A campaign has launched to stop the creation of killer robots before it's too late.
The Campaign To Stop Killer Robots is calling for pre-emptive bans on drones and other robotic hardware which can autonomously decide to kill an enemy and carry out the act without human intervention.
Such machines do not currently exist, and are not used by any military. All drones used on the battlefield require human intervention to select and fire upon targets.
But the fear is that the technology is either here or not far away in theory, and that unscrupulous governments might decide to implement the feature as a natural 'next step' from remotely piloted machines.
The Campaign to Stop Killer Robots is a global effort to draw attention to that fear, and put regulations in place to stop it being realised.
The campaign's leader is Jody Williams, who won a Nobel Peace Prize in 1997 for helping to ban anti-personnel landmines.
She told BBC News in an interview: "As people learn about our campaign, they will flock to it. The public conscience is horrified to learn about this possible advance in weapons systems. People don't want killer robots out there."
Above: BAE's unmanned prototype Taranis combat aircraft, unveiled in 2010, is designed strike distant targets, "even in another continent."
Its steering committee includes the New York-based Human Rights Watch, who last year produced a report on the perceived danger of robotic death machines.
In its report HRW said:
"Fully autonomous weapons do not yet exist, and major powers, including the United States, have not made a decision to deploy them. But high-tech militaries are developing or have already deployed precursors that illustrate the push toward greater autonomy for machines on the battlefield. The United States is a leader in this technological development. Several other countries - including China, Germany, Israel, South Korea, Russia, and the United Kingdom - have also been involved."

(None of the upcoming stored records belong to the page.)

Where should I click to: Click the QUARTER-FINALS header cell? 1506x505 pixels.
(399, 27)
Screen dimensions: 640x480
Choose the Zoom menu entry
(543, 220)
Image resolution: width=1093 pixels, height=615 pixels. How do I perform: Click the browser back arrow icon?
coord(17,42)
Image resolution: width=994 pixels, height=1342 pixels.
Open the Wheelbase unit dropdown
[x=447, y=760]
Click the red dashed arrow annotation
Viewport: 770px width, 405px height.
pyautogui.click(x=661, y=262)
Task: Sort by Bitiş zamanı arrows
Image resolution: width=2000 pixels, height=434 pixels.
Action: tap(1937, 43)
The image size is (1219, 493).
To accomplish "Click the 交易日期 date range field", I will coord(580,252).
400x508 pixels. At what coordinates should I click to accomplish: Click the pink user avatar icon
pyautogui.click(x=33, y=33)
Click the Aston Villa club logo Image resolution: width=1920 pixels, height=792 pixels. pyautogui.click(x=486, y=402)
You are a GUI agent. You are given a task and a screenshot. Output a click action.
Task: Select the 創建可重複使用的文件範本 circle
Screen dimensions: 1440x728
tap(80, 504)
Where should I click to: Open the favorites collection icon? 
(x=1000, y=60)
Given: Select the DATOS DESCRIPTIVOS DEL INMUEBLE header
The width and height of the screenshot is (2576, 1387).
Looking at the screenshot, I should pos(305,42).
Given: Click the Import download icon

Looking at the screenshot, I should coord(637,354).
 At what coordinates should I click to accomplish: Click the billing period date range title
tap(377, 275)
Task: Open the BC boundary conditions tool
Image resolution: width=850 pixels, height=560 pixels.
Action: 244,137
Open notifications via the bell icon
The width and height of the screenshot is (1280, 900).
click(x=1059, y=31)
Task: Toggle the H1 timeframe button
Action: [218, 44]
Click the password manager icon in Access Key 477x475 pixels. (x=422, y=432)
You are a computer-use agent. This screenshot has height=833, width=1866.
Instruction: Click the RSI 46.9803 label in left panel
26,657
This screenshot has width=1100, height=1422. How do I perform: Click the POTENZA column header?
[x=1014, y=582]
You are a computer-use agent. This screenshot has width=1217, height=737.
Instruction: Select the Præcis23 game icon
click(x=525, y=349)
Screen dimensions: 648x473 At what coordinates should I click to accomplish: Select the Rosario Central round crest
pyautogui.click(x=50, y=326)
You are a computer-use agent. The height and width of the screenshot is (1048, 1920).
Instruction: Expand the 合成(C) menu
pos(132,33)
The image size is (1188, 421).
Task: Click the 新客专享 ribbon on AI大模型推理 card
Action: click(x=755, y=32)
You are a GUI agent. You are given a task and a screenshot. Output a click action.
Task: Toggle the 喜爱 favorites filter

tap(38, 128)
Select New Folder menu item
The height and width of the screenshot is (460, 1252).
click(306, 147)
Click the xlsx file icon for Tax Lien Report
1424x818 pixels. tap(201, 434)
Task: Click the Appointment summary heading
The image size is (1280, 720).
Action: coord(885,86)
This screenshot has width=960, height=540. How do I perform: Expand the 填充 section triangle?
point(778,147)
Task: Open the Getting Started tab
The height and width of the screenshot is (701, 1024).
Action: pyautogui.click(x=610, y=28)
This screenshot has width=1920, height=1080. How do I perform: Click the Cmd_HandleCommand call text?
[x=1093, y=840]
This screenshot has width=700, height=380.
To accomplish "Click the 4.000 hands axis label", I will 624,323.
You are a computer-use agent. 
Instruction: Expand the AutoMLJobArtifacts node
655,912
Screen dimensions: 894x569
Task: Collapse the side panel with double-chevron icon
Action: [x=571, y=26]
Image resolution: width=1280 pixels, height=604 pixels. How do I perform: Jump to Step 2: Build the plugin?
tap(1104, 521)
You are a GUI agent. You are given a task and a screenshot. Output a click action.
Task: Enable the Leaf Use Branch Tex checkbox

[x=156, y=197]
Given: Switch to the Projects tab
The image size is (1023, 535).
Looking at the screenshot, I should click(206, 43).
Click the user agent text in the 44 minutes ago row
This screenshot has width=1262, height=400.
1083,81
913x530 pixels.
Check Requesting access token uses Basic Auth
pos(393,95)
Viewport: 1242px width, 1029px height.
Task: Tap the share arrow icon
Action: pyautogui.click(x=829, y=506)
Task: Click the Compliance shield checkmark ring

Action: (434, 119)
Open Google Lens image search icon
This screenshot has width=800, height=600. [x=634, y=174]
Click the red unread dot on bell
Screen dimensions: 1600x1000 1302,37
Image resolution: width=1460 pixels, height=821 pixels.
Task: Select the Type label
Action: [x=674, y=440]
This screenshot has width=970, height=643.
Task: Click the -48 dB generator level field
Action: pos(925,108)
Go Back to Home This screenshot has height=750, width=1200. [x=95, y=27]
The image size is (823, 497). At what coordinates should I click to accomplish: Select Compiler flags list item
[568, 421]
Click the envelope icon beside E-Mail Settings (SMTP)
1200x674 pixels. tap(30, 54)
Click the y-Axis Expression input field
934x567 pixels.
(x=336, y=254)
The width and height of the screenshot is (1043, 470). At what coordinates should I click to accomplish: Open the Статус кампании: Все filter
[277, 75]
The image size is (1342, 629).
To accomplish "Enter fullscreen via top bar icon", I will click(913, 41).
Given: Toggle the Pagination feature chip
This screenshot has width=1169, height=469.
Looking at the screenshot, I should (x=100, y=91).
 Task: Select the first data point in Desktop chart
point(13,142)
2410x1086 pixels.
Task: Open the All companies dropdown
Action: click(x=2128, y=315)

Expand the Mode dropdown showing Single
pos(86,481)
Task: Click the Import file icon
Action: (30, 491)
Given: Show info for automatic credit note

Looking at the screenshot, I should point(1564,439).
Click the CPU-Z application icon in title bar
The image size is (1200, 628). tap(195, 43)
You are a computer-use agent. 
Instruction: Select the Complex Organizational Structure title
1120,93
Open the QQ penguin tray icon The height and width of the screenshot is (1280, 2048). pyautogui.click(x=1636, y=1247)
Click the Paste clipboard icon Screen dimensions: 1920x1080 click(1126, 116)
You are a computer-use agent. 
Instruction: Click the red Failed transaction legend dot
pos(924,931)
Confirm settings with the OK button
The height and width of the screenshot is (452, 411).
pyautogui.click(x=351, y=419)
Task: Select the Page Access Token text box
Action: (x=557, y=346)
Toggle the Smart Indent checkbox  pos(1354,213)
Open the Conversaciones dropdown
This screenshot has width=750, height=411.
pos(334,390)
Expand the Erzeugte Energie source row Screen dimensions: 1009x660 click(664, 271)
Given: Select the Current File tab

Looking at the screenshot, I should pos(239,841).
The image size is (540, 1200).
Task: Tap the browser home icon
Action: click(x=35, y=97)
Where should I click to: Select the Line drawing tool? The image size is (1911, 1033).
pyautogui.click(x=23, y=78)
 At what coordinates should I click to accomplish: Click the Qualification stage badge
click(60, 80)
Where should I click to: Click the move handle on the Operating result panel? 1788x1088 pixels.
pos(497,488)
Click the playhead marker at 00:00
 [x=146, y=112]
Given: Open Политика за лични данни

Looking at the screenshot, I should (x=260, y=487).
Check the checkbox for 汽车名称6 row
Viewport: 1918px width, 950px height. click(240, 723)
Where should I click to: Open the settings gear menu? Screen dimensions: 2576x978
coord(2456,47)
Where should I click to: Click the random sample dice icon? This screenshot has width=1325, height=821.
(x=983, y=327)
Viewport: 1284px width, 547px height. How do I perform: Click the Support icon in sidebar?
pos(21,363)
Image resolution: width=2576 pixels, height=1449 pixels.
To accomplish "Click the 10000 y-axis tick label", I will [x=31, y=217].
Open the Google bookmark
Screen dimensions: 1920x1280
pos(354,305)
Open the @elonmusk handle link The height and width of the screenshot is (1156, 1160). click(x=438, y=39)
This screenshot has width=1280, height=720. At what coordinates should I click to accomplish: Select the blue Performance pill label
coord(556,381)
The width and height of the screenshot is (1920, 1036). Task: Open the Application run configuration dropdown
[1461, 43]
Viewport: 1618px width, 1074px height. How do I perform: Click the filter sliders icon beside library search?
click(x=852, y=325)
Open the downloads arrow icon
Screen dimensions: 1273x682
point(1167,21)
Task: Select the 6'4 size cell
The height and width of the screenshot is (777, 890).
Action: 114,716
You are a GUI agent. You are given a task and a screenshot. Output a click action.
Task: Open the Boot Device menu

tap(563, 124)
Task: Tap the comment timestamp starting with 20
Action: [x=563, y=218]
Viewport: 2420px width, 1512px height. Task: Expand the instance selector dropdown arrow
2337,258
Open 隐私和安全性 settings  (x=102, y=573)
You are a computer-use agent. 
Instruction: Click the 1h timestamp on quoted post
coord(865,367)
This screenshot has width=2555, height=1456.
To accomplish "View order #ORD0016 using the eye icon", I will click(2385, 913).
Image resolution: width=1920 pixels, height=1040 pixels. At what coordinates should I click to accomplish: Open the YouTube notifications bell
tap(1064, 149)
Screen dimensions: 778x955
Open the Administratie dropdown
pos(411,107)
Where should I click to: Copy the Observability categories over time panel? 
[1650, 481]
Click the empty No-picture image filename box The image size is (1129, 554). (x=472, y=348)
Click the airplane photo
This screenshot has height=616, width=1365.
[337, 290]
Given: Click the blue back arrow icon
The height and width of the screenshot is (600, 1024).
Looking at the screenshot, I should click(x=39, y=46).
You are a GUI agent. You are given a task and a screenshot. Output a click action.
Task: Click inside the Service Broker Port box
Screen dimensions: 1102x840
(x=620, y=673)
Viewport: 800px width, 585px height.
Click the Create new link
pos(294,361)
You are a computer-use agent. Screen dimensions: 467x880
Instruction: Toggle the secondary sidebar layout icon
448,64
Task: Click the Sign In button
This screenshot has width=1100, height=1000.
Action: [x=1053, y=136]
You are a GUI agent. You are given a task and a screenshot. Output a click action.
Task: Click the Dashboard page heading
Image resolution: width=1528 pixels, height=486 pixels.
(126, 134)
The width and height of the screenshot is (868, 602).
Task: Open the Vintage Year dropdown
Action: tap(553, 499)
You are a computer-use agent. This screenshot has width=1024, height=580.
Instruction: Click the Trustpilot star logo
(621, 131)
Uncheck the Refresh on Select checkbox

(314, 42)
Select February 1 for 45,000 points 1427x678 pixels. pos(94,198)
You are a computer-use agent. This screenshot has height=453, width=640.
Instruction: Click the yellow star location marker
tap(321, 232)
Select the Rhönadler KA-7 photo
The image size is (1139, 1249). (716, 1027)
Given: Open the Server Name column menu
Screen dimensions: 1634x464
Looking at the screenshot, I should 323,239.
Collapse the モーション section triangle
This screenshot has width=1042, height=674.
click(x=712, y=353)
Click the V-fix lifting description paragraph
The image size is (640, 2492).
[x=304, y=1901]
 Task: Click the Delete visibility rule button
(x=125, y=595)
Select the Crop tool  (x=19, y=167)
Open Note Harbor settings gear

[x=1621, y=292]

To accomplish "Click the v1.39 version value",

Recently Lord Astor, the parliamentary under-secretary of state for the Ministry of Defence, said that the UK has no plans for an autonomous robot killer:
He said in the Lords':
"Such systems are not yet in existence and are not likely to be for many years, if at all. There are currently a limited number of naval defensive systems that could operate in automatic mode, although there would always be naval personnel involved in setting the parameters of any such operation. I must emphasise that any type of weapon system would be used only in strict adherence with international humanitarian law."